Saved data entries

━━━━━━━━━━━━━━━━━━━━━━━━━━━━━━

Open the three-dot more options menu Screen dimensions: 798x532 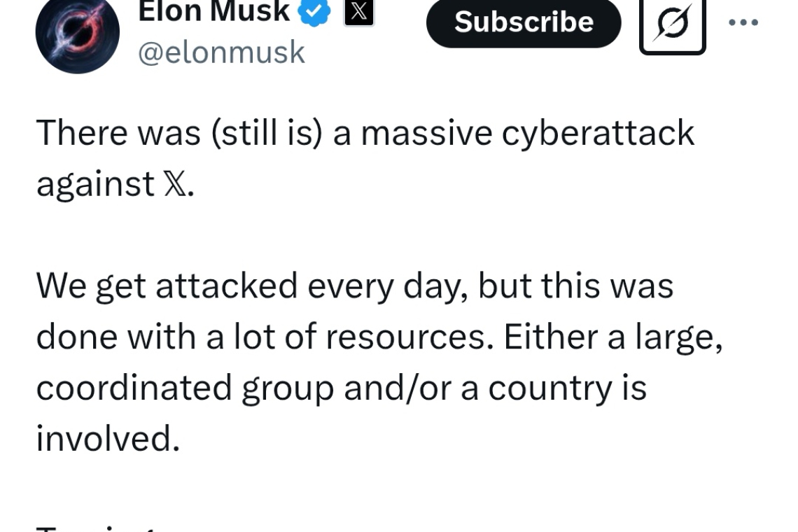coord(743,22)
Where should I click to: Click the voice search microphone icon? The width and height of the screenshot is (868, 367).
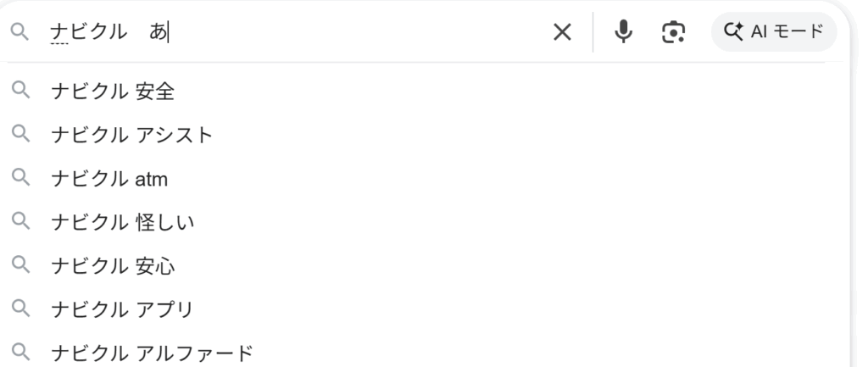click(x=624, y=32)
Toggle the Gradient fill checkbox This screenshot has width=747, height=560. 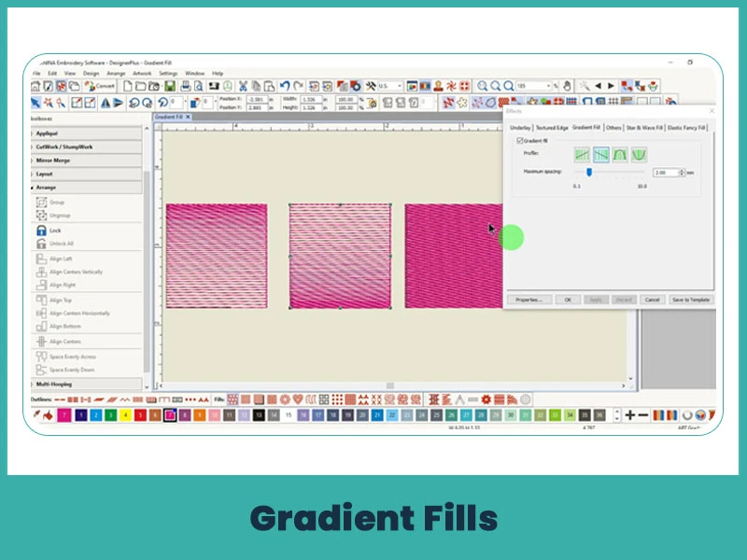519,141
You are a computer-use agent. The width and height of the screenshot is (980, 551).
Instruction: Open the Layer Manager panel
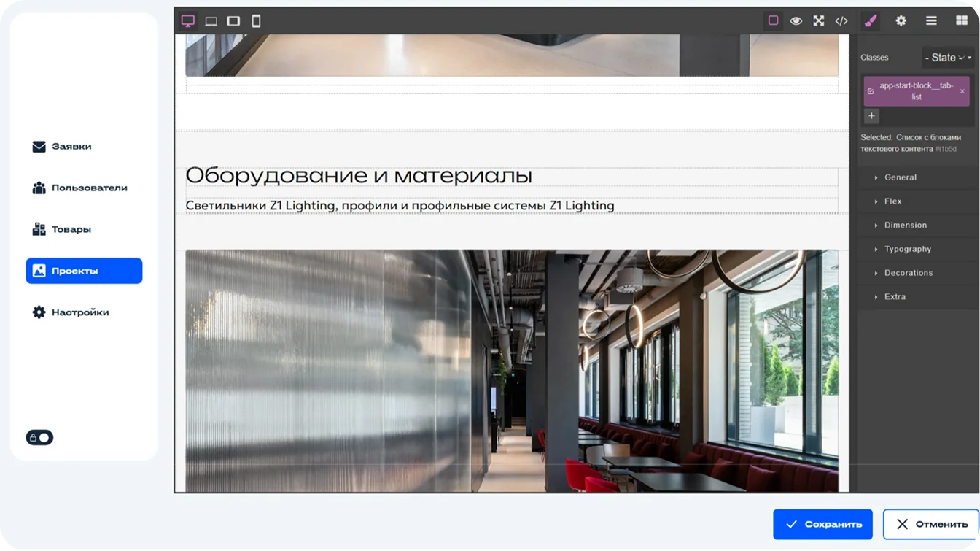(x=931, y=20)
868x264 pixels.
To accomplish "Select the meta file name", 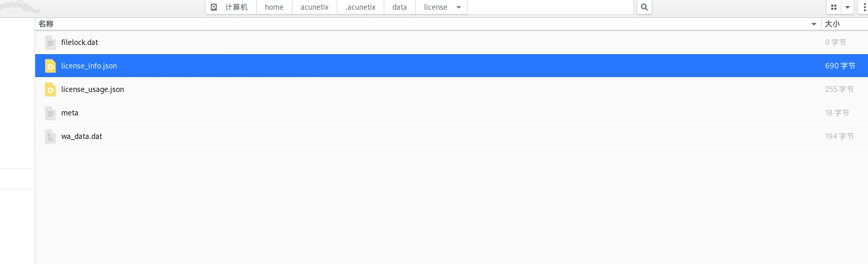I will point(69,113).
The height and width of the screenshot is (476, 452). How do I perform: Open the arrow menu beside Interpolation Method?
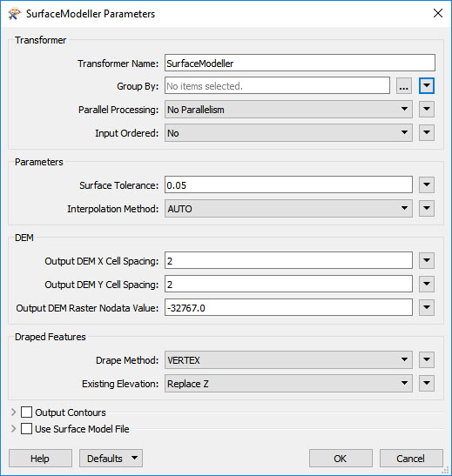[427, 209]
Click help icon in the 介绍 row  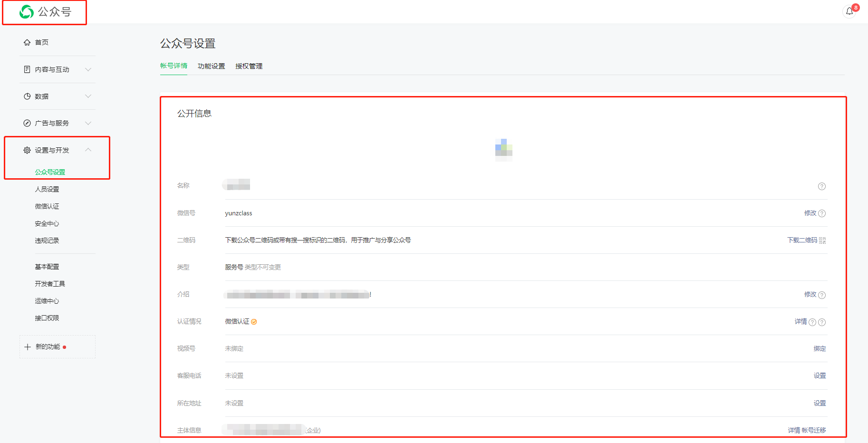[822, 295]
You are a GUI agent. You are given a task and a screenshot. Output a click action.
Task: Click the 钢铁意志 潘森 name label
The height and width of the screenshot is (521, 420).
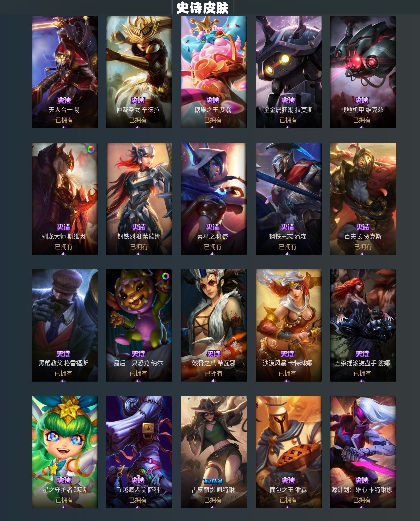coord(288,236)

━━━━━━━━━━━━━━━━━━━━━━━━━━━━━━

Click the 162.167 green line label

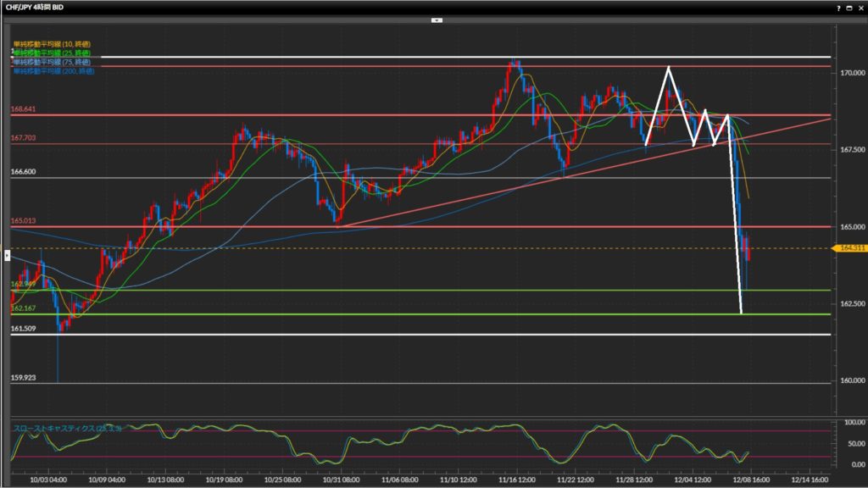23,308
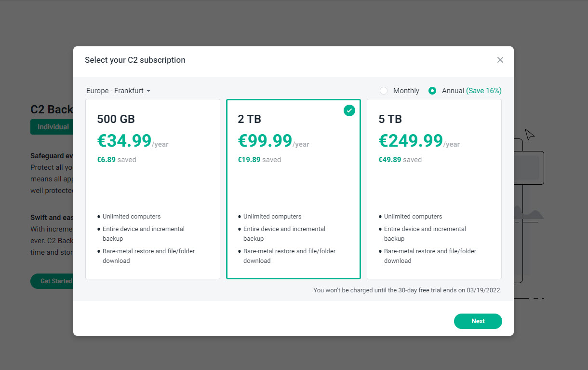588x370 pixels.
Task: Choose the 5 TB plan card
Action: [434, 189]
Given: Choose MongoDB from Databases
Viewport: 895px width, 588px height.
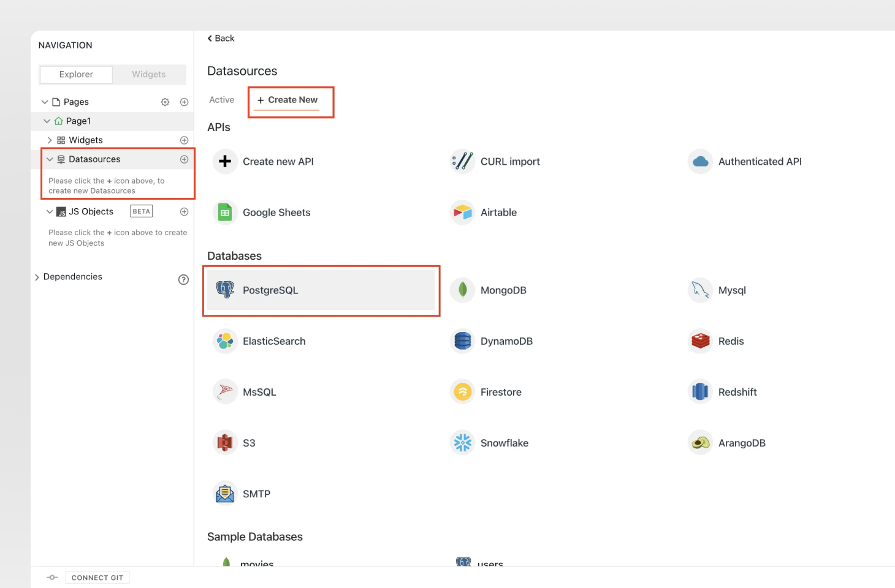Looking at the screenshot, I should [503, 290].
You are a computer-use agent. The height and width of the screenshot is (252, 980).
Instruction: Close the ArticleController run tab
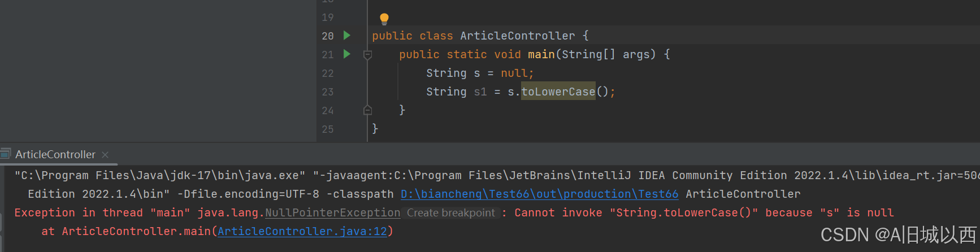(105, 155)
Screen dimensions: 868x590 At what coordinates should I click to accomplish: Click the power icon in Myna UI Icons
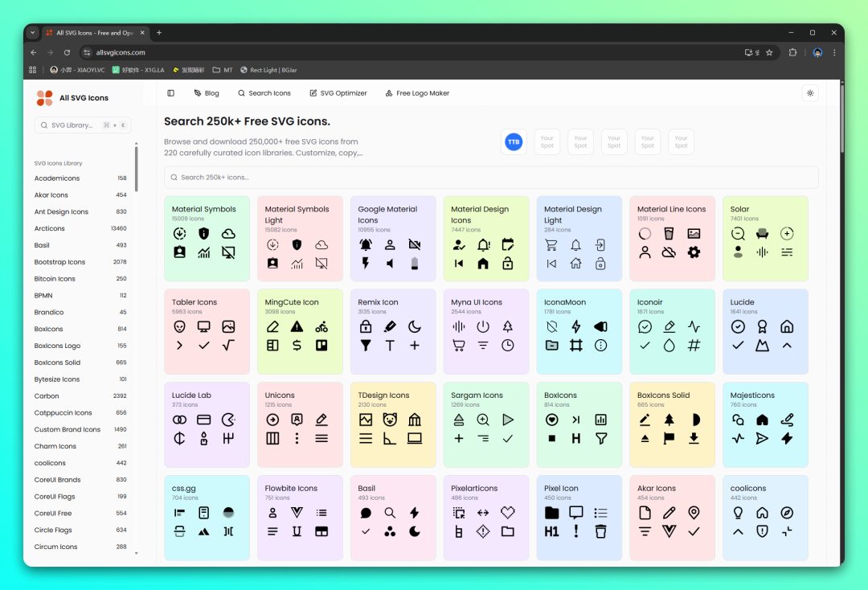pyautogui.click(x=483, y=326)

━━━━━━━━━━━━━━━━━━━━━━━━━━━━━━

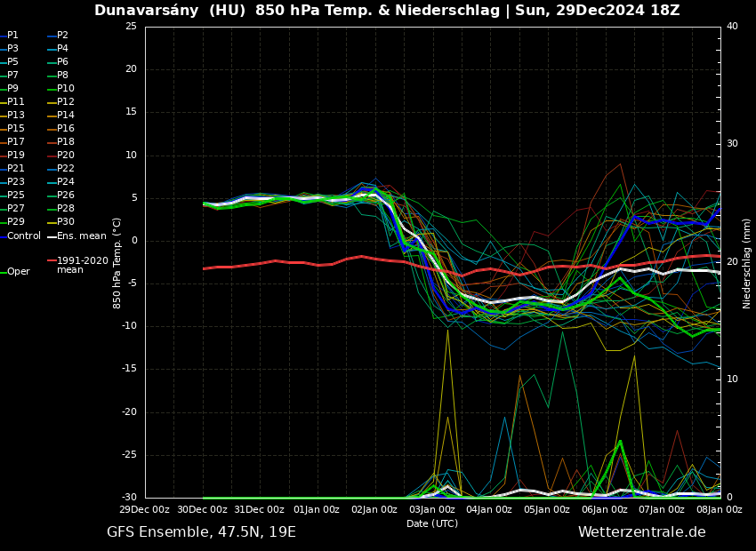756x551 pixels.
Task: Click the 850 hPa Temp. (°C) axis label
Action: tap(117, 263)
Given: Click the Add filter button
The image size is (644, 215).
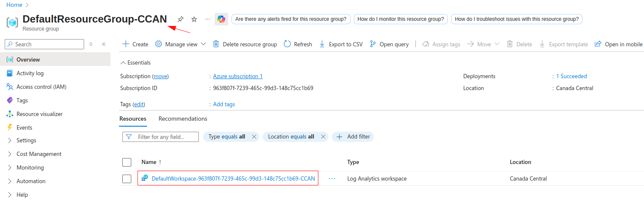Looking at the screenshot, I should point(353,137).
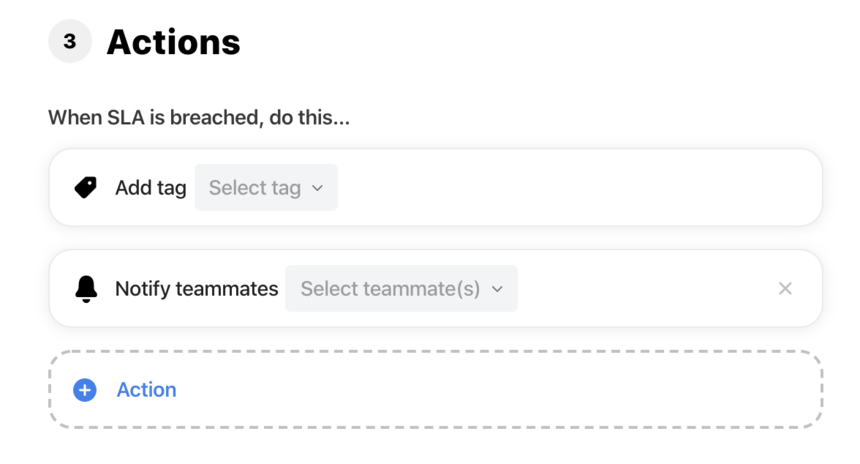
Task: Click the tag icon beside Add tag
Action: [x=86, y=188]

━━━━━━━━━━━━━━━━━━━━━━━━━━━━━━

# TASK GOAL
Search the entries for lines with the string "agent", then report their number alone.

# ANSWER FOR THE TASK
3